All sensors were managed remotely from our London office and the three integrated cameras allowed visual oversight of the site works.
This was a complex and highly sensitive project, which required the development of new remote monitoring solutions to enable us to measure without attaching reflectors to the building façade and other technical innovations to transmit data wirelessly from various sensor types.
We have worked with our sensor and software suppliers Senceive UK and Leica Geosystems Switzerland and developed the so-called ‘patch scan’ solution. This has been adapted by the industry in the new specifications for large-scale monitoring projects, avoiding drilling holes into a façade and reducing installation times.
We were delighted that the project was shortlisted for both construction and tunnel awards.
As we have demonstrated with the success of this project and countless others, we develop services to equip our clients with the data and information they need to make critical decisions at each stage of a project or asset life cycle. We consistently draw on the skills and experience of our people to deliver certainty our clients can trust.
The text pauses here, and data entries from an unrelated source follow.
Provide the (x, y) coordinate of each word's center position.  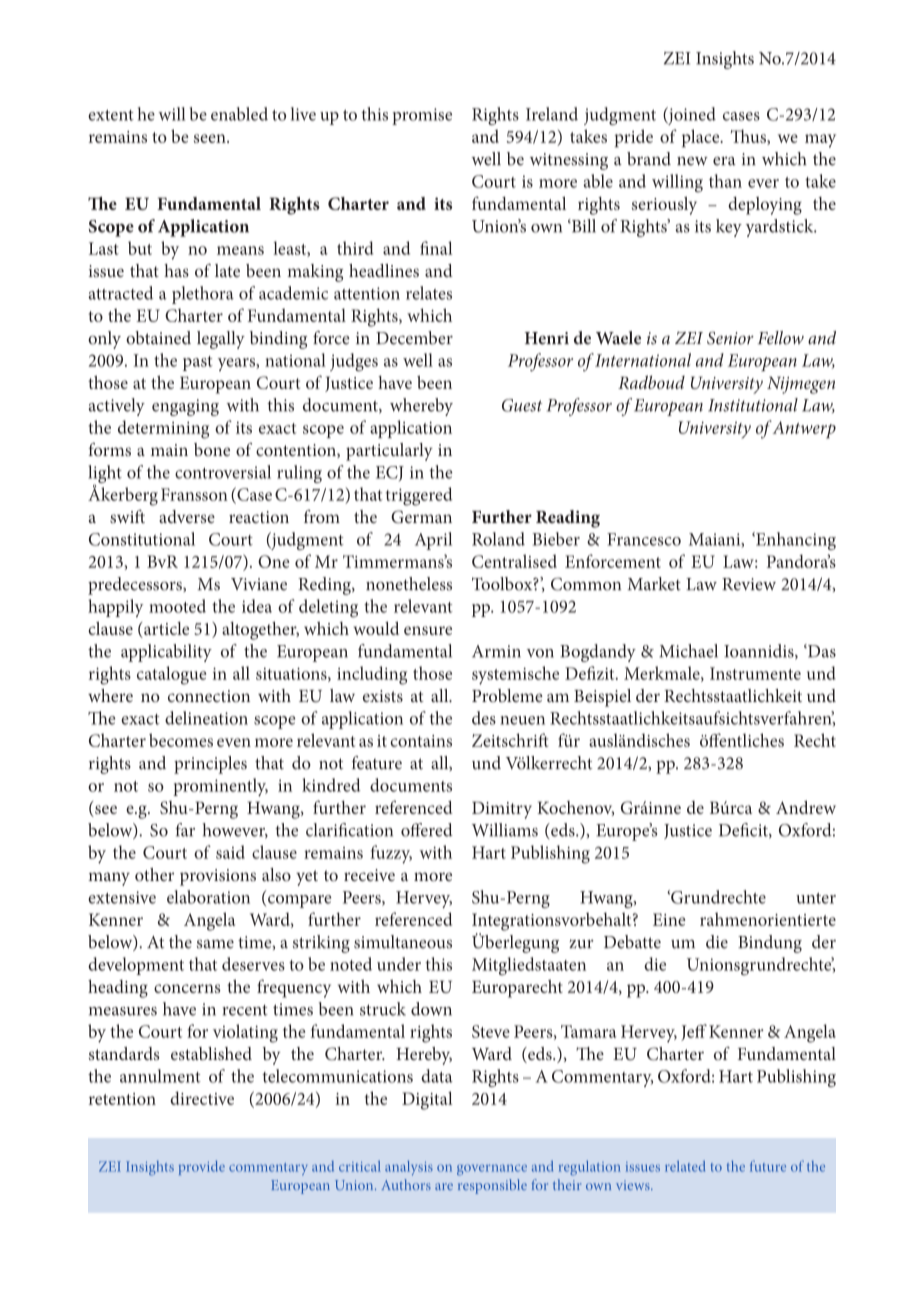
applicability (166, 653)
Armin (496, 651)
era (724, 161)
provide (202, 1168)
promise (422, 116)
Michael (688, 651)
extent (111, 115)
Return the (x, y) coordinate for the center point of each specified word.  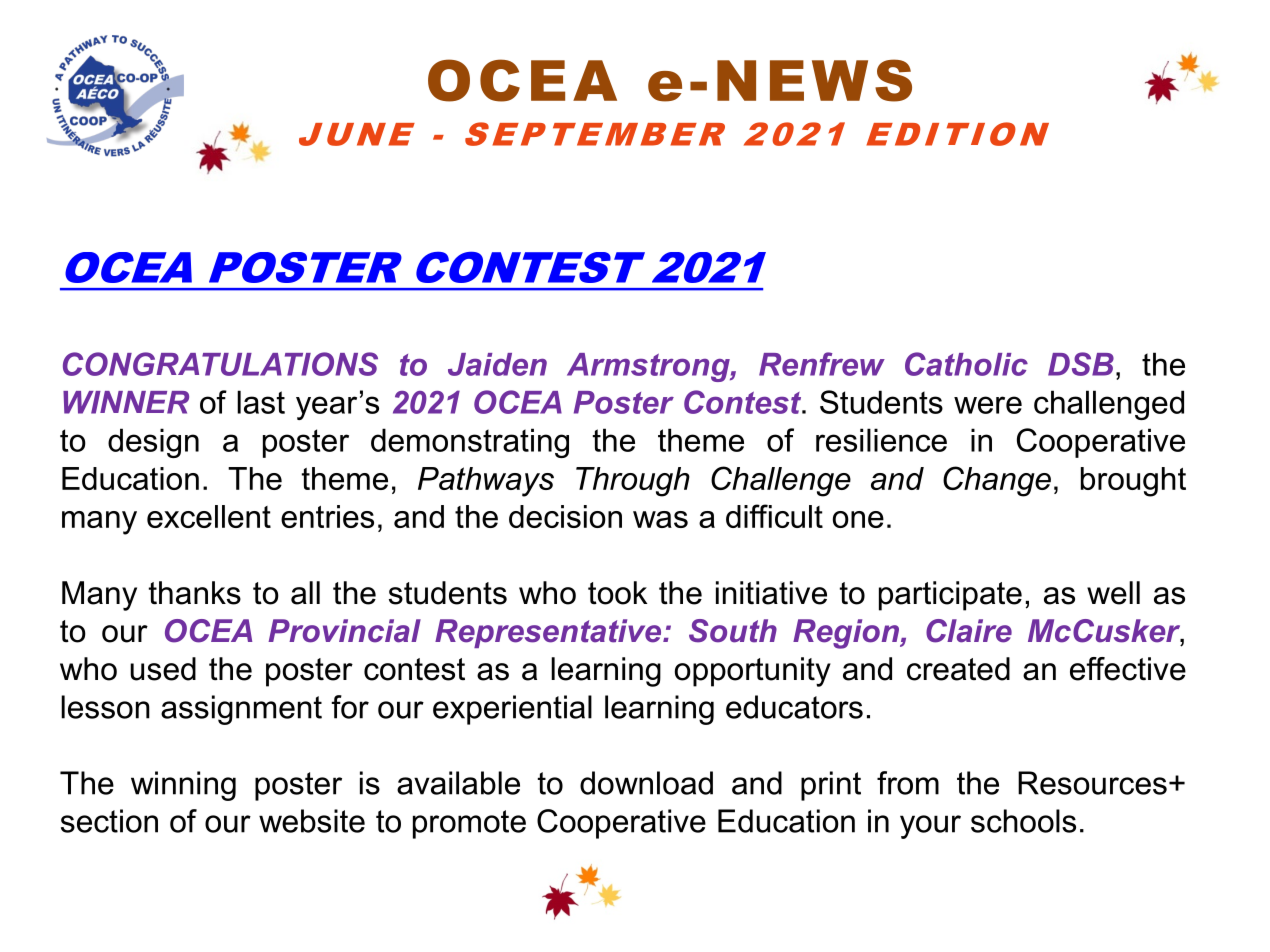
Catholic (966, 364)
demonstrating (470, 443)
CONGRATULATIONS (220, 364)
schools (1023, 821)
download (646, 783)
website (312, 821)
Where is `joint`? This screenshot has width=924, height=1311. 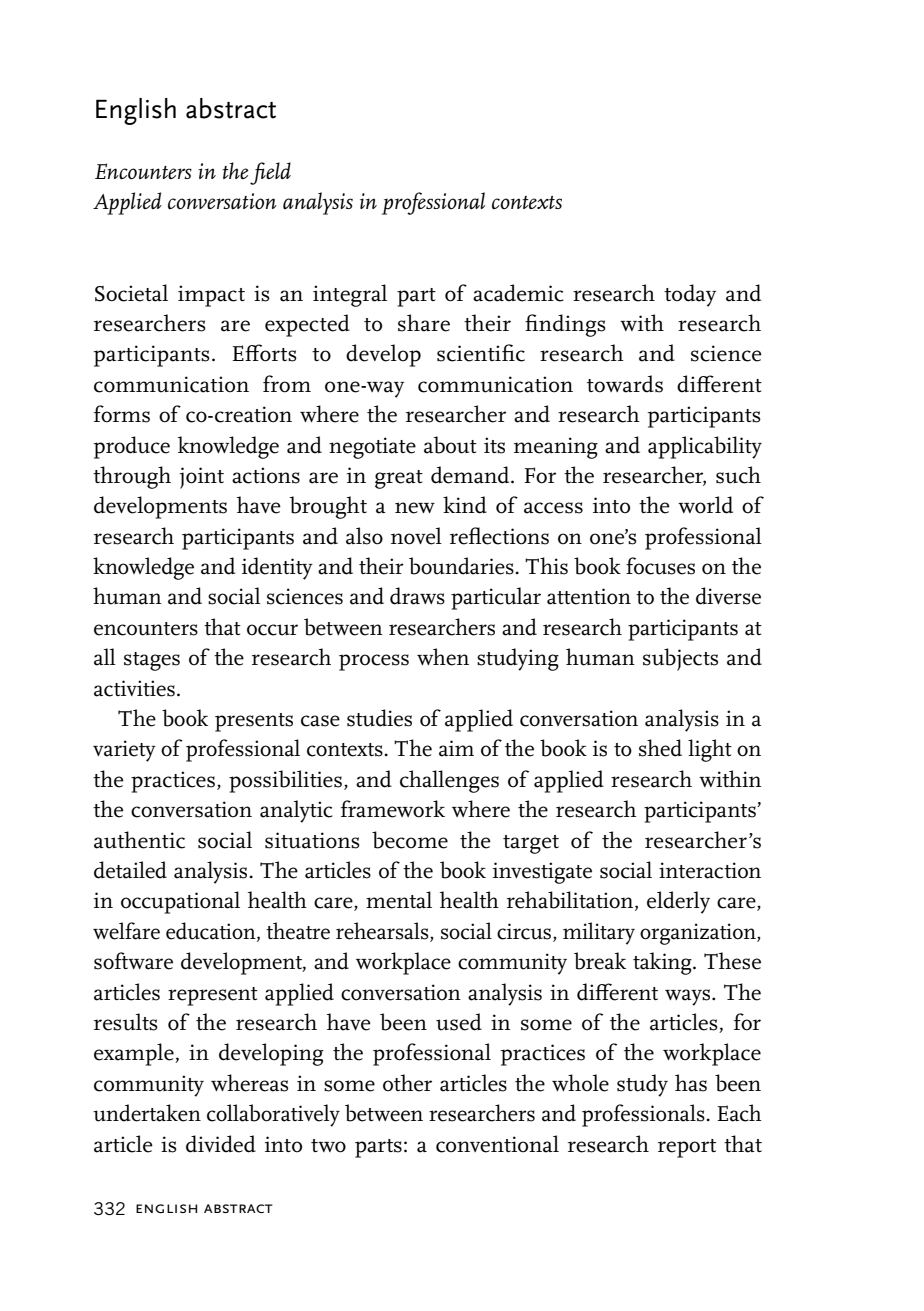
joint is located at coordinates (202, 478).
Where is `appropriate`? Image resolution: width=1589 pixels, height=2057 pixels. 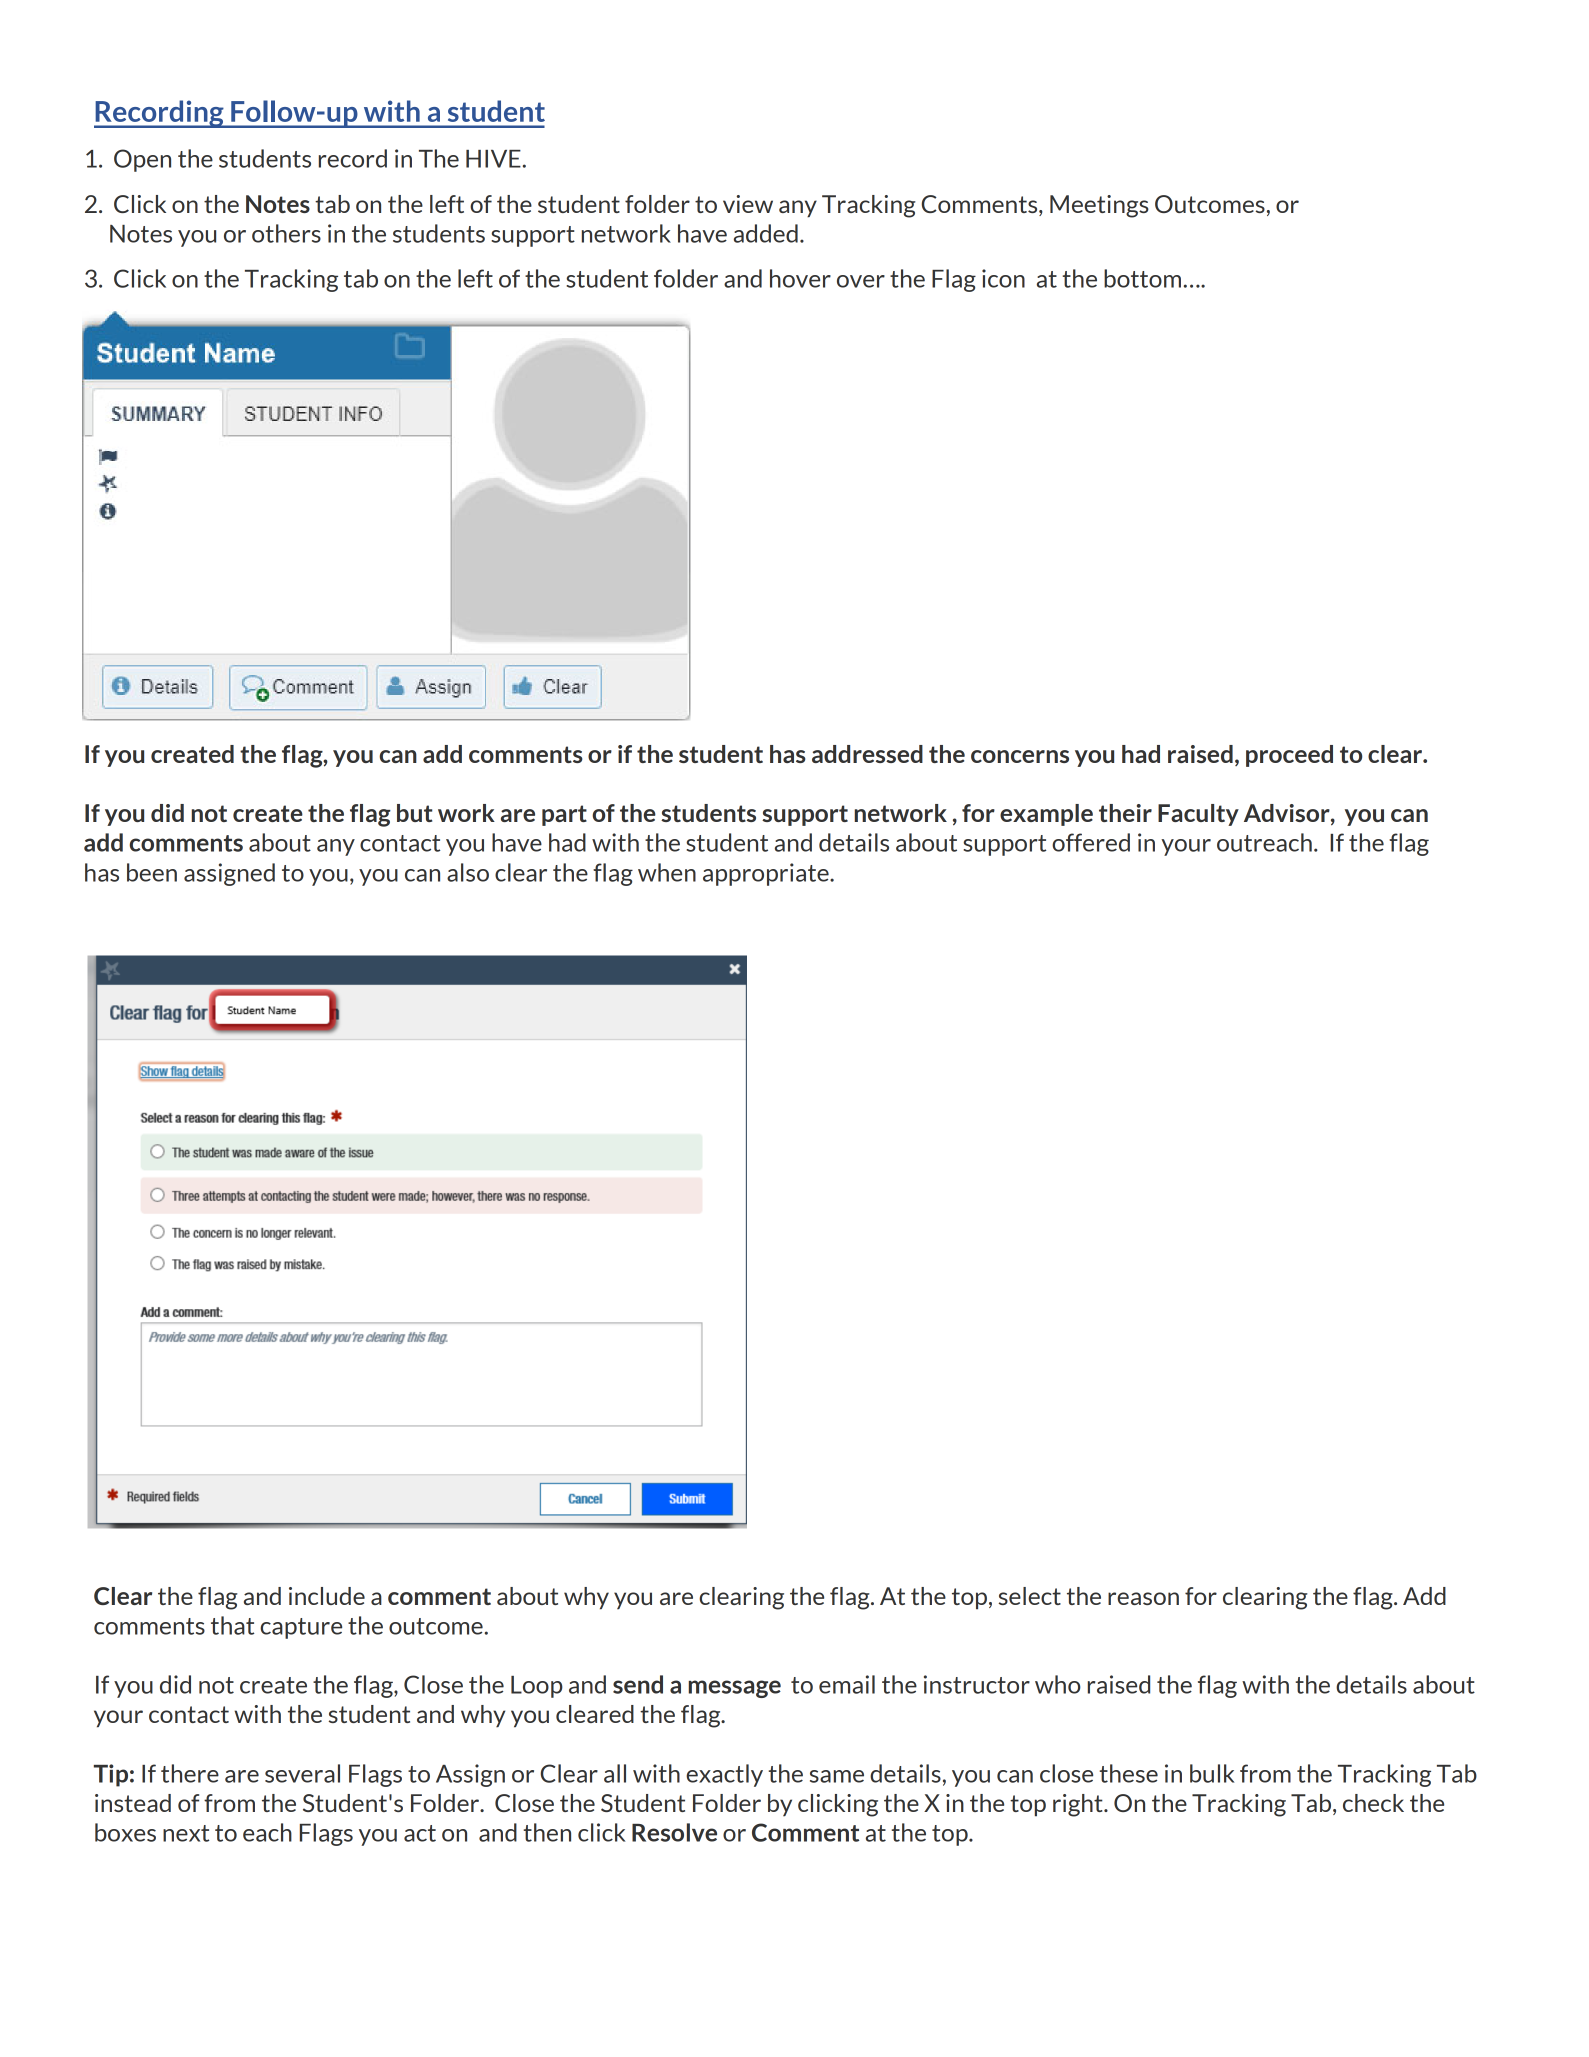 appropriate is located at coordinates (767, 874).
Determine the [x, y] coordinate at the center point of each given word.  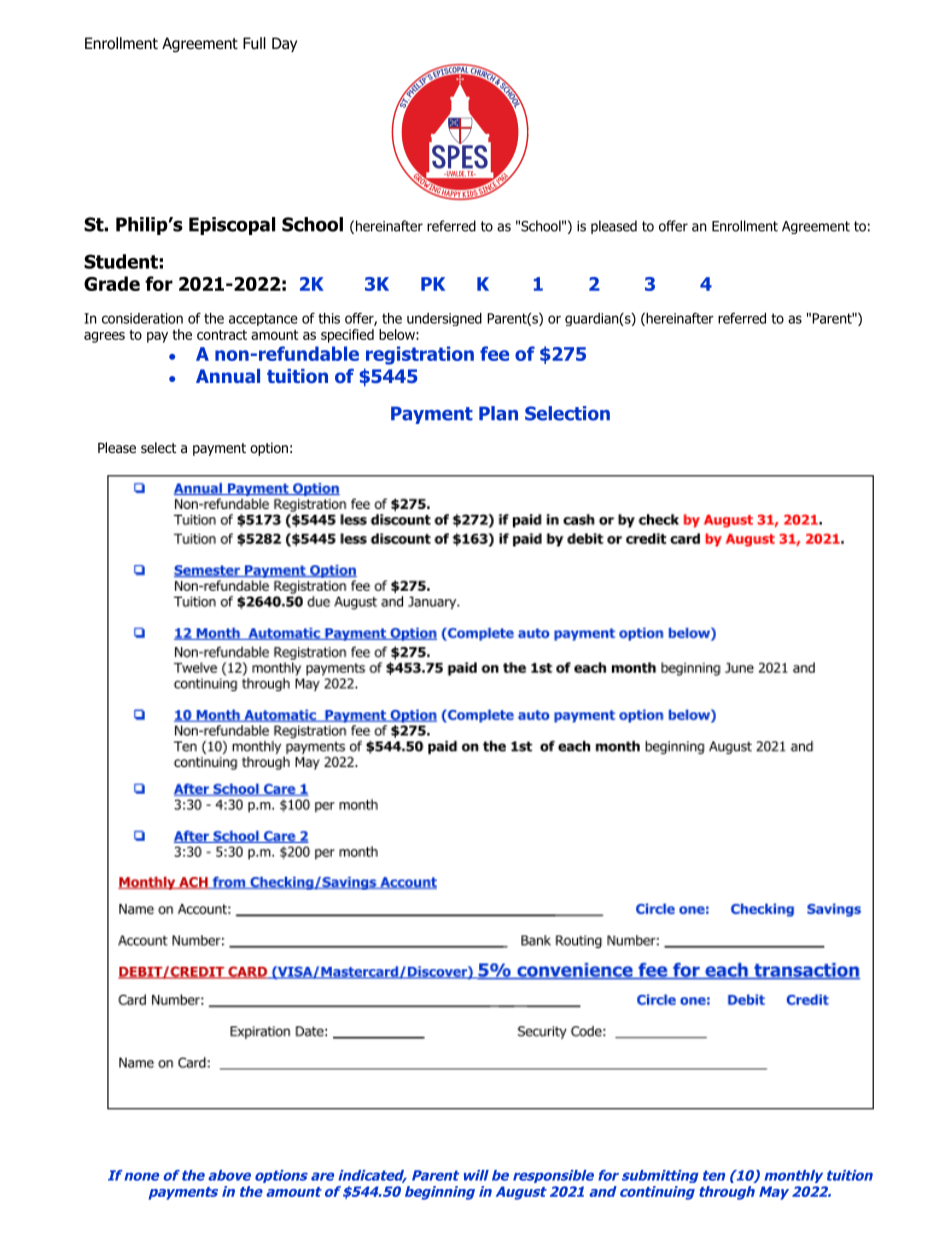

Figure 3: Installing the MS60 (multi-station with scanning capability) automated total station and results of scans to sub-millimetre precision.
For the LUL tunnel monitoring and the data communication over some kilometres from the nearest station, we used a fibre optic data cable to transmit the large amounts of data generated by high frequency readings on the tunnel-lining tilt sensors. This was an elegant solution provided by our trusted supplier Senceive, which also supplied the wireless tilt sensor technology.